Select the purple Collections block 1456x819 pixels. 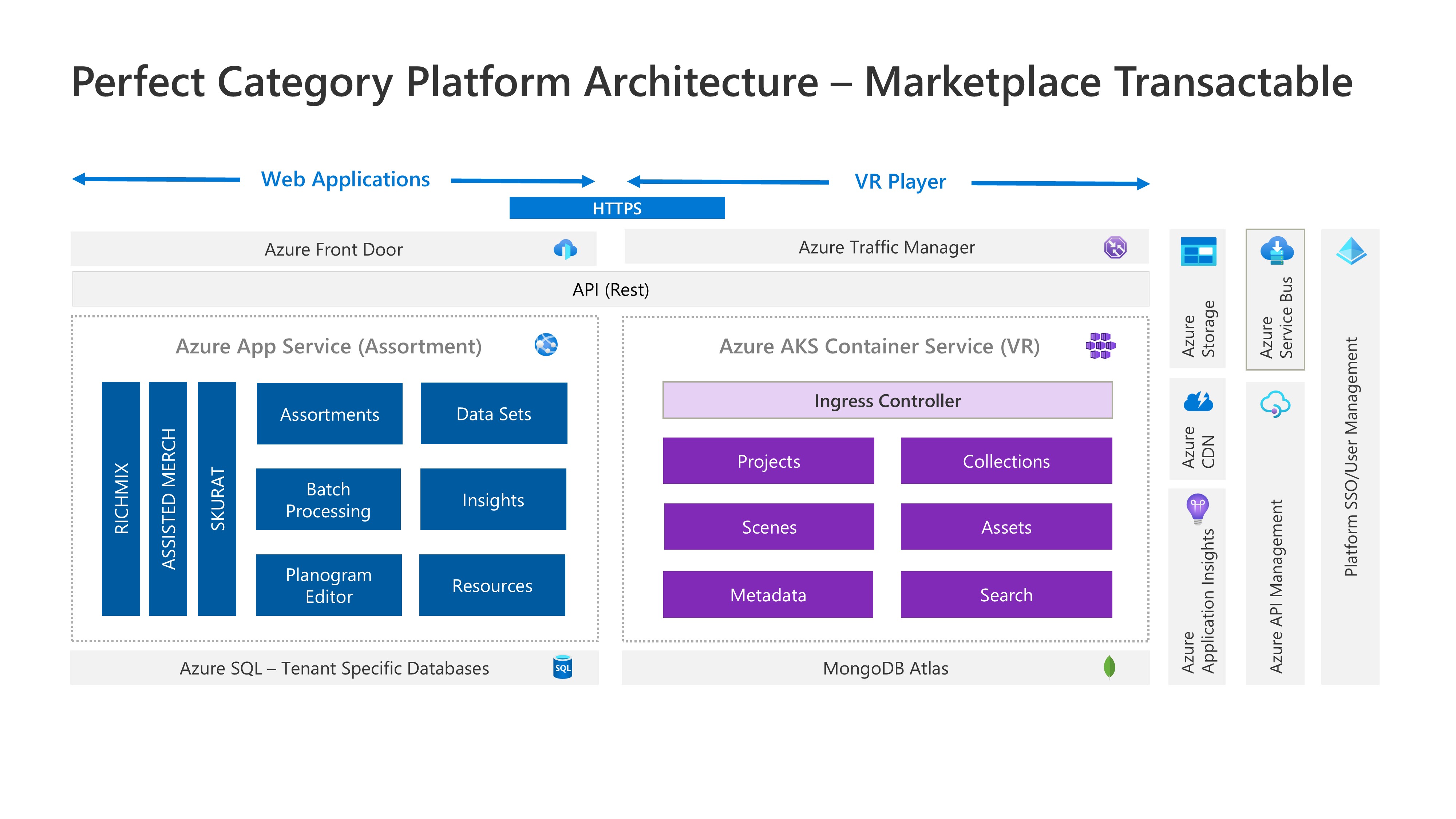click(1005, 461)
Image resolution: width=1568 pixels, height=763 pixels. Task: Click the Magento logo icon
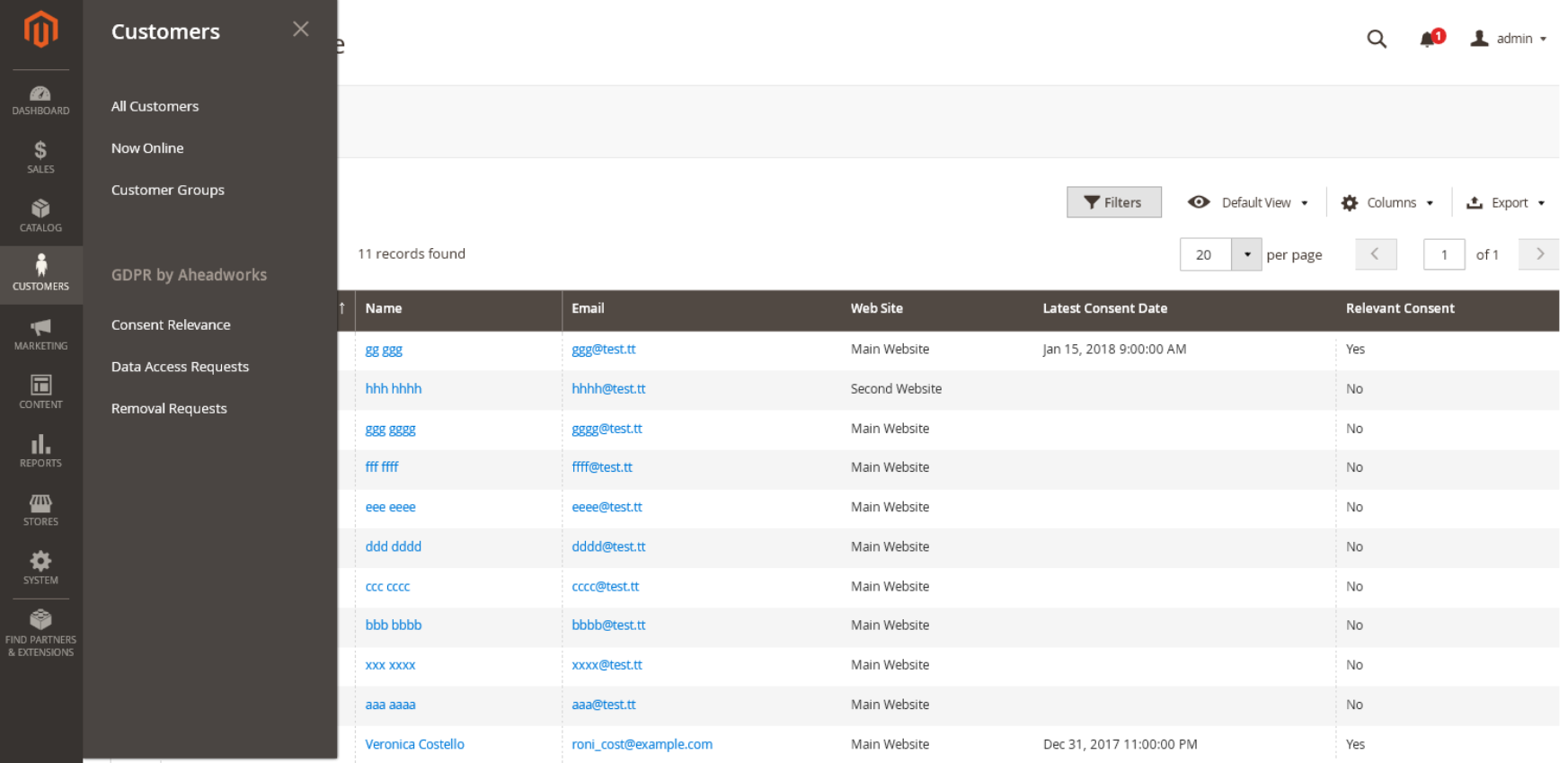40,30
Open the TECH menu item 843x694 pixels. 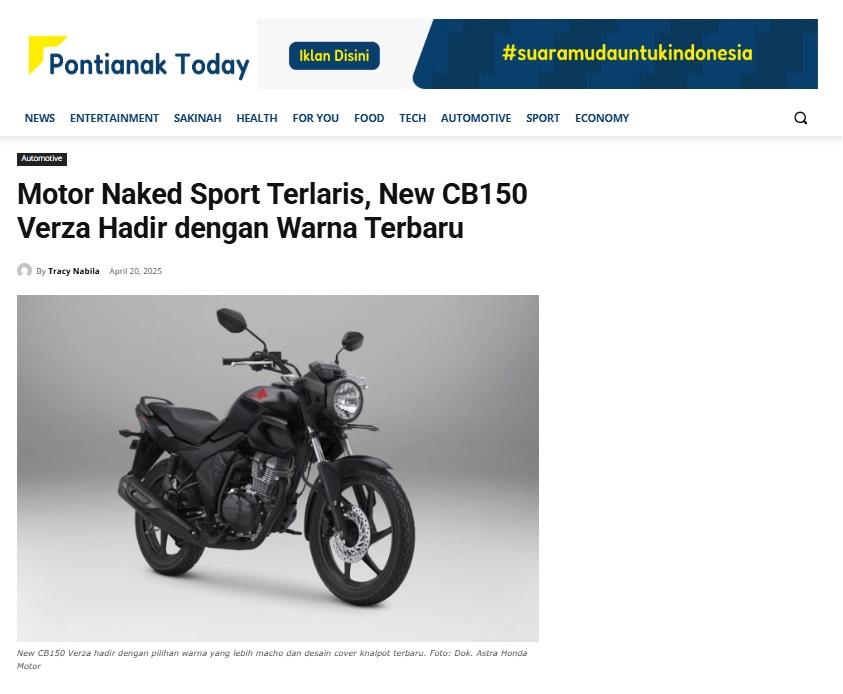point(412,118)
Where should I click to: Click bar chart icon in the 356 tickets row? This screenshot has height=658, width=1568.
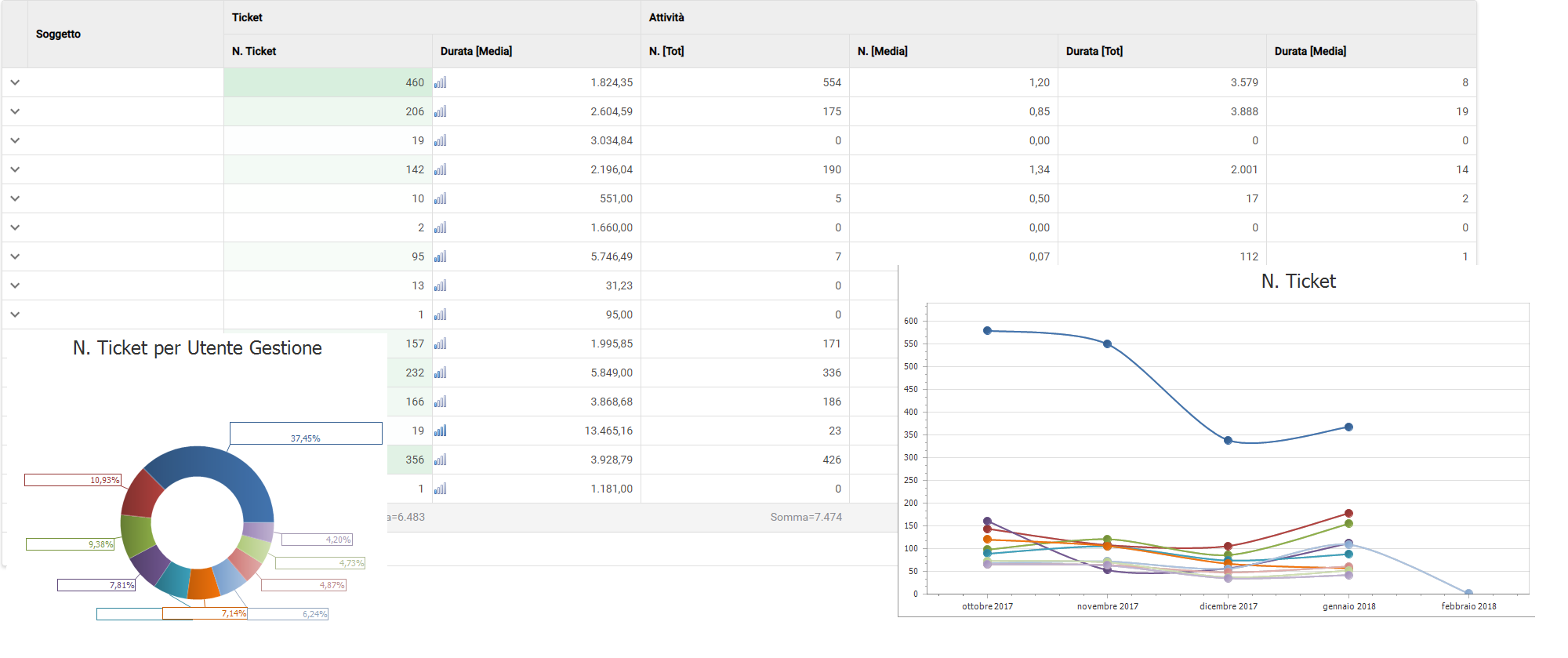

+--

--- WHAT YOU ARE ASKED TO DO ---
Please report each line from the items above that contains the word "height".

--- SOLUTION TO THE EXERCISE ---
Image resolution: width=1568 pixels, height=763 pixels. Task: Click the Magento logo icon
Where should I click to: Click bar chart icon in the 356 tickets row? This screenshot has height=658, width=1568.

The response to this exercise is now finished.